### Problem requirements
Every line of the material below should be retyped exactly.

### Records for the task
"""

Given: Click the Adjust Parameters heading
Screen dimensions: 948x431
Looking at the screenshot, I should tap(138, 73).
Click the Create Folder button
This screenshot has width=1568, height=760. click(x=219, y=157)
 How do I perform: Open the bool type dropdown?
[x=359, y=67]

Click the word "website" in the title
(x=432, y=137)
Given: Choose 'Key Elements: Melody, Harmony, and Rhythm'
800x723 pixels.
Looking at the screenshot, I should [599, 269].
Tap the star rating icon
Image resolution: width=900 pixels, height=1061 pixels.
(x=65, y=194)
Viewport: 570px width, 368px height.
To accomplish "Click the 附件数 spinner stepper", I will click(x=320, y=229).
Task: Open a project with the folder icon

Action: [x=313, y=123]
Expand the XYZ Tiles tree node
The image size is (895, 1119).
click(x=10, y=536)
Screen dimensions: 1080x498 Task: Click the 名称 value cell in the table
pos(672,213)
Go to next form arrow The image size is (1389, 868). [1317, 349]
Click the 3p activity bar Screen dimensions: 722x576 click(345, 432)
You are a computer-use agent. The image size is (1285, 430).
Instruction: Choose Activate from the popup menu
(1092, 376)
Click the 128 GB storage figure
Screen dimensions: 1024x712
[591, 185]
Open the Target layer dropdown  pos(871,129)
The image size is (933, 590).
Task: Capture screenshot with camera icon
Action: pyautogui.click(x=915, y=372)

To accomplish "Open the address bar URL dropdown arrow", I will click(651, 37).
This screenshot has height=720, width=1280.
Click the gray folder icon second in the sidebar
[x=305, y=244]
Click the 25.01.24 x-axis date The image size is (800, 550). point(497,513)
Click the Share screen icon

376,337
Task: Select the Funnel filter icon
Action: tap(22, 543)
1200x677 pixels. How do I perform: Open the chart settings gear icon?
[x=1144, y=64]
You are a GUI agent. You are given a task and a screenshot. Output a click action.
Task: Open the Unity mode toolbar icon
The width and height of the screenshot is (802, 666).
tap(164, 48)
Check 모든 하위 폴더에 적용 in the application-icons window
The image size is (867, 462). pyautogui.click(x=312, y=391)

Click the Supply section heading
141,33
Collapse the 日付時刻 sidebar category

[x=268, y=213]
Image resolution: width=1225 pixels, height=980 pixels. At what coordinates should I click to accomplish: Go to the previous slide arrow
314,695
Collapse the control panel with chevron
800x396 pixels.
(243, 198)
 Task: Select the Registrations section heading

"""

### Written answer
Given: Click the Adjust Parameters heading
Screen dimensions: 948x431
Looking at the screenshot, I should tap(138, 73).
Click the Create Folder button
This screenshot has width=1568, height=760. click(x=219, y=157)
 How do I perform: Open the bool type dropdown?
[x=359, y=67]

Click the word "website" in the title
(x=432, y=137)
Given: Choose 'Key Elements: Melody, Harmony, and Rhythm'
800x723 pixels.
Looking at the screenshot, I should [599, 269].
Tap the star rating icon
Image resolution: width=900 pixels, height=1061 pixels.
(x=65, y=194)
Viewport: 570px width, 368px height.
To accomplish "Click the 附件数 spinner stepper", I will click(x=320, y=229).
Task: Open a project with the folder icon

Action: [x=313, y=123]
Expand the XYZ Tiles tree node
The image size is (895, 1119).
click(x=10, y=536)
Screen dimensions: 1080x498 Task: Click the 名称 value cell in the table
pos(672,213)
Go to next form arrow The image size is (1389, 868). [1317, 349]
Click the 3p activity bar Screen dimensions: 722x576 click(345, 432)
You are a computer-use agent. The image size is (1285, 430).
Instruction: Choose Activate from the popup menu
(1092, 376)
Click the 128 GB storage figure
Screen dimensions: 1024x712
[591, 185]
Open the Target layer dropdown  pos(871,129)
The image size is (933, 590).
Task: Capture screenshot with camera icon
Action: pyautogui.click(x=915, y=372)

To accomplish "Open the address bar URL dropdown arrow", I will click(651, 37).
This screenshot has height=720, width=1280.
Click the gray folder icon second in the sidebar
[x=305, y=244]
Click the 25.01.24 x-axis date The image size is (800, 550). point(497,513)
Click the Share screen icon

376,337
Task: Select the Funnel filter icon
Action: tap(22, 543)
1200x677 pixels. How do I perform: Open the chart settings gear icon?
[x=1144, y=64]
You are a GUI agent. You are given a task and a screenshot. Output a click action.
Task: Open the Unity mode toolbar icon
The width and height of the screenshot is (802, 666).
tap(164, 48)
Check 모든 하위 폴더에 적용 in the application-icons window
The image size is (867, 462). pyautogui.click(x=312, y=391)

Click the Supply section heading
141,33
Collapse the 日付時刻 sidebar category

[x=268, y=213]
Image resolution: width=1225 pixels, height=980 pixels. At what coordinates should I click to accomplish: Go to the previous slide arrow
314,695
Collapse the control panel with chevron
800x396 pixels.
(243, 198)
 Task: Select the Registrations section heading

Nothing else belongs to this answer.